When couples first start out, they can often run into conflict over how they're going to handle their finances-even friendly mergers can be difficult. Getting together on the same page about how you'll handle your debts as well as savings and planning for the future can be a great way to minimize one of the biggest areas of conflict between couples.

The first guideline is that both of you must be comfortable with how money is handled. One question you might want to discuss is whether you want to keep the debts you bring into the relationship separate or not. For example, if you enter the relationship with a student loan debt of, say, $10,000, but your partner has a credit card debt of $5,000, do you want to merge these debts, and pay them off together?
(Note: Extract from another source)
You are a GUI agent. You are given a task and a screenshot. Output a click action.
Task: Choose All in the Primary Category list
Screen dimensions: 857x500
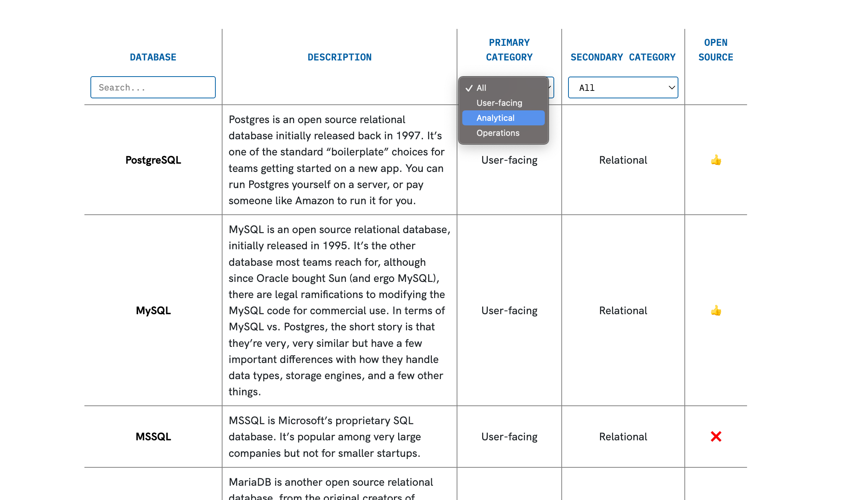481,88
There might be some advantages to merging. For example, it's likely that a line of credit will offer a lower interest rate so both debts could be paid off faster. It's also a great way to establish couple credit. And, it can create a real bond of accomplishment as you work together towards a goal of being debt free as a couple.

It's important as a couple starting out to not only know what each other's debt load is, and how you'll jointly manage it, but also to be in agreement about priorities in both spending and saving. A good guide-whether single or in a relationship-is to pay down highest interest debts first. If that means one person's debt seems to be getting all the attention, split your payments between debts held by each of you, so no one feels left out of the debt repayment plan.
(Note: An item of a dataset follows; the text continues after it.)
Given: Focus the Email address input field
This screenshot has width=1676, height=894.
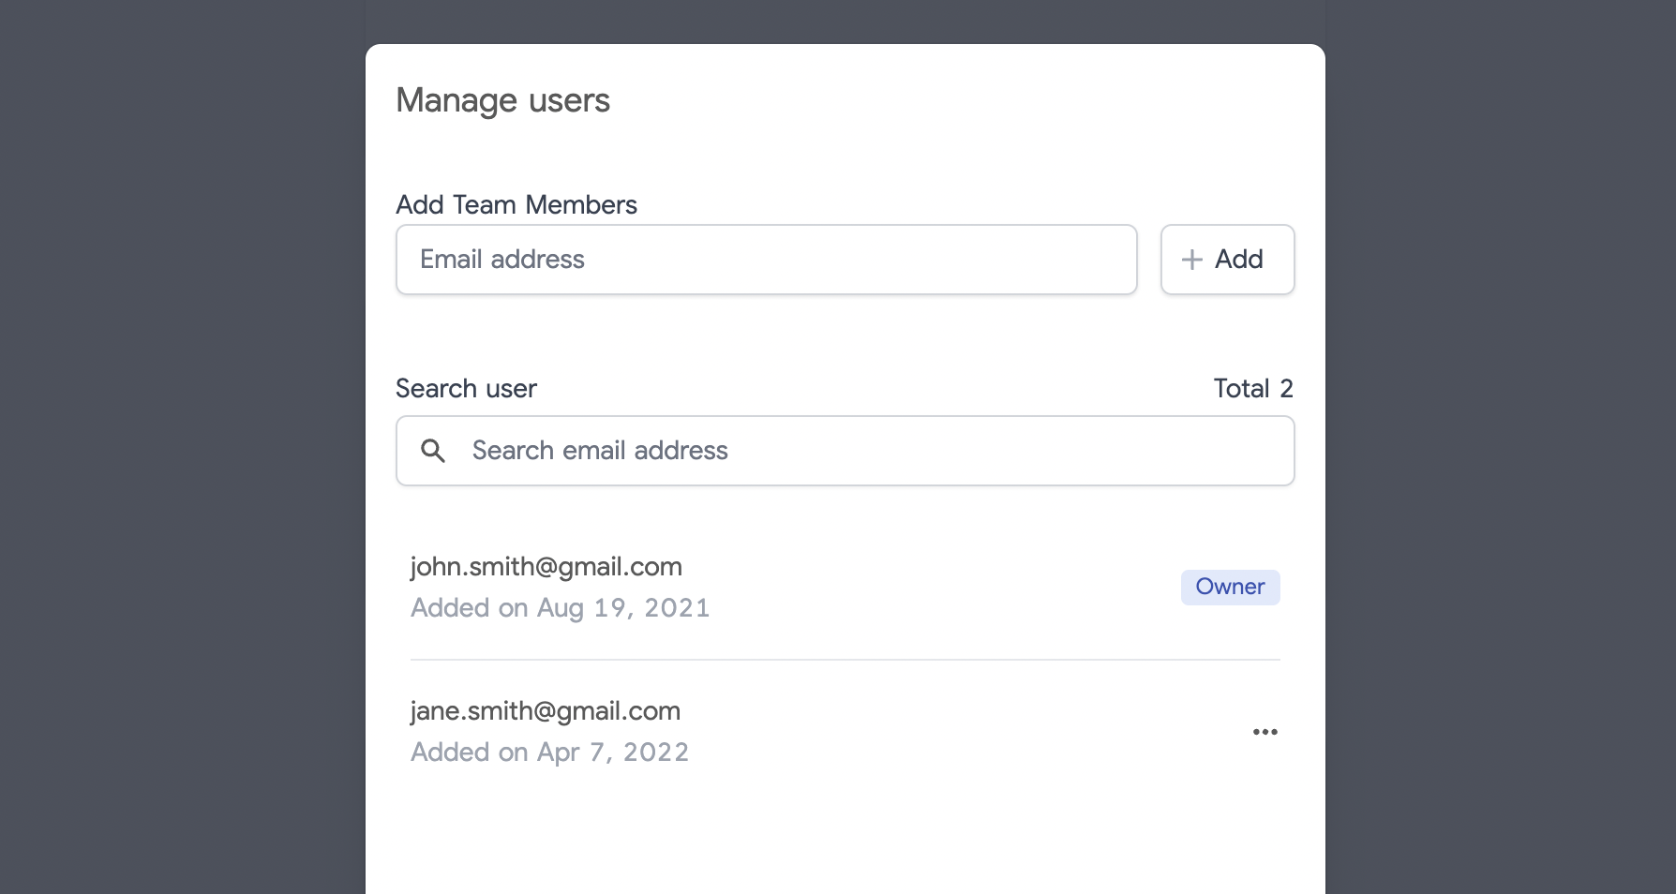Looking at the screenshot, I should tap(766, 260).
As you establish repayment plans on current debt, establish guidelines together on how you'll spend money as a couple in the future. Will each of you carry your own credit card? How much can each of you spend without first consulting the other person? Whatever you decide, be sure to agree that money talks will happen on a regular basis and all spending will be revealed in a timely fashion.

Also, know your credit scores. These can help or hinder future plans to buy a house, or make other major purchases. So to keep your credit score as high as possible, pay all debts on time, every time. Keep balances on credit cards low-some say as little as 35% of the total balance. That means, if you have a card with a $5,000 limit, you should carry no more than a $1,700 balance. Better still, of course, pay that card off every month.

Agree to hold as few cards and lines of credit as possible-even if you have zero balances. Too many sources of credit can also hurt your score. A little known fact, too, is that if you pay off a credit card or line of credit, be careful not to close it out too quickly. Some creditors will view that negatively, and down grade your credit as a result.

Most importantly, save something. Whether you buy RRSPs, open a tax-free savings account (TFSA), or buy a home, you're putting something away for your shared future-and that's got to feel good.